→ Exercise: Every line in the records below between the one holding "Select the Signature entry in the list" and the one holding "Select the Size", inclusive, is to be set down exactly; all other lines are to be left out.

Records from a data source

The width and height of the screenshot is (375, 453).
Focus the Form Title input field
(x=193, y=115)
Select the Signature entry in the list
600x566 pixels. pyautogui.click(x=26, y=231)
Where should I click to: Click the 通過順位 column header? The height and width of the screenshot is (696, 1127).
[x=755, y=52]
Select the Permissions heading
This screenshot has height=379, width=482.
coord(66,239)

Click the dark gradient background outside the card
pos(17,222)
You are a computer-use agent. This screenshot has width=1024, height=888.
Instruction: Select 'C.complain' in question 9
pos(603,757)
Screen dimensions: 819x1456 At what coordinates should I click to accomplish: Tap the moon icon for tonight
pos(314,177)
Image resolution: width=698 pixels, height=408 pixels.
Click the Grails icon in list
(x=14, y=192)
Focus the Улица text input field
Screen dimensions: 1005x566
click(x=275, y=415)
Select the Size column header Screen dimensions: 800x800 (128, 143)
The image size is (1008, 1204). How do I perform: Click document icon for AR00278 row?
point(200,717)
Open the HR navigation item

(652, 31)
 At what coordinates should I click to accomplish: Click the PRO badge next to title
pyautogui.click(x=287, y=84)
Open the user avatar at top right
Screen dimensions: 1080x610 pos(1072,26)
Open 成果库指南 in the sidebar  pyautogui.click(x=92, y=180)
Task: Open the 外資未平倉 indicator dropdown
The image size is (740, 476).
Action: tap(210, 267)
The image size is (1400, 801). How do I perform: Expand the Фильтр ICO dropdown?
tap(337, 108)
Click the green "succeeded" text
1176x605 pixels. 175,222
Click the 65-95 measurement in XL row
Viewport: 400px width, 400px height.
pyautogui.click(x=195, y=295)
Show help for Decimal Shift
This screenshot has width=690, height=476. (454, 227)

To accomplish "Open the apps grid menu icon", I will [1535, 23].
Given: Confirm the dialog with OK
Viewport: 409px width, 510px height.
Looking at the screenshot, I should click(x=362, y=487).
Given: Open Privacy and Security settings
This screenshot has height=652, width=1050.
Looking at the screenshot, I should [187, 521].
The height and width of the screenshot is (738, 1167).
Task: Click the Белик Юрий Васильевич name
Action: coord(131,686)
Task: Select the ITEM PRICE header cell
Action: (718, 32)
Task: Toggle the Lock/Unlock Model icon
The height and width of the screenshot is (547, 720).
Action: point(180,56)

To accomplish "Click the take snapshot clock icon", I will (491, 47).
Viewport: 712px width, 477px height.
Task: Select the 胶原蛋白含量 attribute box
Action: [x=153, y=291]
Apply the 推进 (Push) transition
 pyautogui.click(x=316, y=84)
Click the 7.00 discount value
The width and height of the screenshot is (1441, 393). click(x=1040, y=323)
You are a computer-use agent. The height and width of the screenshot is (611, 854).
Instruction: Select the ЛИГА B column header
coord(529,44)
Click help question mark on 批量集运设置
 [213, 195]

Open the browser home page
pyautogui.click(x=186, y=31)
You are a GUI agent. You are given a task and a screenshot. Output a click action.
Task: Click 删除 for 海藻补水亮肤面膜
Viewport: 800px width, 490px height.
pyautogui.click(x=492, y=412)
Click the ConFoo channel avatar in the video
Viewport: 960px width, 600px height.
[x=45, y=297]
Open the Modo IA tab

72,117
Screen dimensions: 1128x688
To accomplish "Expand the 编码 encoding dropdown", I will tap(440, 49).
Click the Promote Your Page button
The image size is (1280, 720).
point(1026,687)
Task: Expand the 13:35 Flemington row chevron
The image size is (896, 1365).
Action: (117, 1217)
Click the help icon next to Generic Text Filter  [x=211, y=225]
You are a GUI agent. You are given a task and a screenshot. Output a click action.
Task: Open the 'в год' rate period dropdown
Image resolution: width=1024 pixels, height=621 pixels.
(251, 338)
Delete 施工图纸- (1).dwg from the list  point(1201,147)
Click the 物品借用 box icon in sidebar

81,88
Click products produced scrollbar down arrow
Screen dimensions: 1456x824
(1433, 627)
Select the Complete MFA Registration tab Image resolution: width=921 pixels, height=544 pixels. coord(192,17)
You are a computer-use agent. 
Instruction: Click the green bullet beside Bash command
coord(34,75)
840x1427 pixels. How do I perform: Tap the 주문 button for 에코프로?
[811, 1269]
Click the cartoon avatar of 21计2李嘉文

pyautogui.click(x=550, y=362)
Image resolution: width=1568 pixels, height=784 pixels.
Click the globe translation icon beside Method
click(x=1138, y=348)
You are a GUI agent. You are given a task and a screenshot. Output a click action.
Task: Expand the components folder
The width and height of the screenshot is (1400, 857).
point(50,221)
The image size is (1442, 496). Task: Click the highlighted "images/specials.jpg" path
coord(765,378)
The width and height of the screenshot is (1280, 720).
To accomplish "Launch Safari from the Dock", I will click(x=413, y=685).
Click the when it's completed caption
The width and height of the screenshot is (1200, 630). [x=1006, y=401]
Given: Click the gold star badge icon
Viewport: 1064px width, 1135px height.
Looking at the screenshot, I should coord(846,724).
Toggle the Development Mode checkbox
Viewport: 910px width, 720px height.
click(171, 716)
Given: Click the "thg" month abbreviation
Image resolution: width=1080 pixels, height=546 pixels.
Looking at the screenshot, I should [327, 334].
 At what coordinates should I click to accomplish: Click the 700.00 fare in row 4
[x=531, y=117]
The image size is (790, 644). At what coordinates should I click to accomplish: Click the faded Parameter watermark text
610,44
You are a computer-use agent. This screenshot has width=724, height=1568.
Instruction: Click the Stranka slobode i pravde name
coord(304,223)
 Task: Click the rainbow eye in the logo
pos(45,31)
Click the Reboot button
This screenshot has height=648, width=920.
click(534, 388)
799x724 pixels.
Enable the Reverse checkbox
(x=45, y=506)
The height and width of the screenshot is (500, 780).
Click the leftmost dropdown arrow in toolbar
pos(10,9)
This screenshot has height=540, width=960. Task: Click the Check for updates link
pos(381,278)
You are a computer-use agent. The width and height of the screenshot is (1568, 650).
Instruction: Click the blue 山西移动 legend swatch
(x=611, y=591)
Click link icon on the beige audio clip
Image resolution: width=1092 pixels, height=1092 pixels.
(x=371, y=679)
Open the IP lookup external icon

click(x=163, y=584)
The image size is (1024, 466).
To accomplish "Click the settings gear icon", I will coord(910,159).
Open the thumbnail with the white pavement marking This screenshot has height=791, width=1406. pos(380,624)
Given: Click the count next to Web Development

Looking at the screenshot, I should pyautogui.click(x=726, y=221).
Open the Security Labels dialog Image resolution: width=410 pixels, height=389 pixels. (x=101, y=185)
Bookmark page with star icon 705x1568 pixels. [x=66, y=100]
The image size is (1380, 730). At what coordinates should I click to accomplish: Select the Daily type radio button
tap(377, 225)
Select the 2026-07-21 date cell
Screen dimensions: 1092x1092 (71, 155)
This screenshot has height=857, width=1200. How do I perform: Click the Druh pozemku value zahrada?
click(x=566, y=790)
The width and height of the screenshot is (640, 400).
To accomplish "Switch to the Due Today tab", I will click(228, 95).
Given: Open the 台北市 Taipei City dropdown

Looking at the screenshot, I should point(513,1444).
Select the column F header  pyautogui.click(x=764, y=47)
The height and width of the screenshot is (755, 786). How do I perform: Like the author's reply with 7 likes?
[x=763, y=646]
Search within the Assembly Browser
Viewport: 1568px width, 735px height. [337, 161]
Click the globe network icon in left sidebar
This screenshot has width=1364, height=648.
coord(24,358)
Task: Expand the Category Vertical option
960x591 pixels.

→ Solved exercise:
Select the Signature entry in the list
600x566 pixels. pyautogui.click(x=26, y=231)
Where should I click to: Click the 通過順位 column header? The height and width of the screenshot is (696, 1127).
[x=755, y=52]
Select the Permissions heading
This screenshot has height=379, width=482.
coord(66,239)

Click the dark gradient background outside the card
pos(17,222)
You are a computer-use agent. This screenshot has width=1024, height=888.
Instruction: Select 'C.complain' in question 9
pos(603,757)
Screen dimensions: 819x1456 At what coordinates should I click to accomplish: Tap the moon icon for tonight
pos(314,177)
Image resolution: width=698 pixels, height=408 pixels.
Click the Grails icon in list
(x=14, y=192)
Focus the Улица text input field
Screen dimensions: 1005x566
click(x=275, y=415)
Select the Size column header Screen dimensions: 800x800 (128, 143)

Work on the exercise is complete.